┏━━

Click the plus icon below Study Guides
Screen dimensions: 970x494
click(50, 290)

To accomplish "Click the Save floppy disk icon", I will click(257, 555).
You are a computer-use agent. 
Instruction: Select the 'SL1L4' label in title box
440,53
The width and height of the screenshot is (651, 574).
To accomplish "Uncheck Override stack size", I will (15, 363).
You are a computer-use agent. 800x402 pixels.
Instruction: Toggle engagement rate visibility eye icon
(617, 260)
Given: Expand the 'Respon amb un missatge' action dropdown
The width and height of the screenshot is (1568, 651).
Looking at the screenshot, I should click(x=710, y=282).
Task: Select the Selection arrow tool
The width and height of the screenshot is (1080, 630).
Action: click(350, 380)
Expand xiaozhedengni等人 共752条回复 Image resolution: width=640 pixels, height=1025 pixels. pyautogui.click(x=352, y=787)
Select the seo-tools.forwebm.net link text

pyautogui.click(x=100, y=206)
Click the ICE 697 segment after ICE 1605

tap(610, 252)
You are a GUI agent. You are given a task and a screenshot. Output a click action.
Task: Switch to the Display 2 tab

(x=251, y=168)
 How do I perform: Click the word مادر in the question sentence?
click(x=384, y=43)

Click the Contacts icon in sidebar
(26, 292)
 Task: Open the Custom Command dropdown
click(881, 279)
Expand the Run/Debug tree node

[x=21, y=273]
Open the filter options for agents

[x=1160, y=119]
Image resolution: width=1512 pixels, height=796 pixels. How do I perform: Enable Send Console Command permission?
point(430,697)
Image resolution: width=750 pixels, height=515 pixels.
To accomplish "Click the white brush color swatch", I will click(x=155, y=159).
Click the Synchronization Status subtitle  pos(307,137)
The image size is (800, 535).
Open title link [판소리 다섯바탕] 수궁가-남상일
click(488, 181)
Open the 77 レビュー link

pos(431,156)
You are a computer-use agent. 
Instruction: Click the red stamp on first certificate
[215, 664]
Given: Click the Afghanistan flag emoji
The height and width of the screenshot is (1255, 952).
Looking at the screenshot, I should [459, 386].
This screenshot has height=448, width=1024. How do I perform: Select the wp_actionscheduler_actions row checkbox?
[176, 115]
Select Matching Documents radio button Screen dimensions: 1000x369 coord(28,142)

┗━━

- Work item
Please report how many lines in the listing above contain the word "accomplish", and give nothing but the number.

- Response for this exercise
3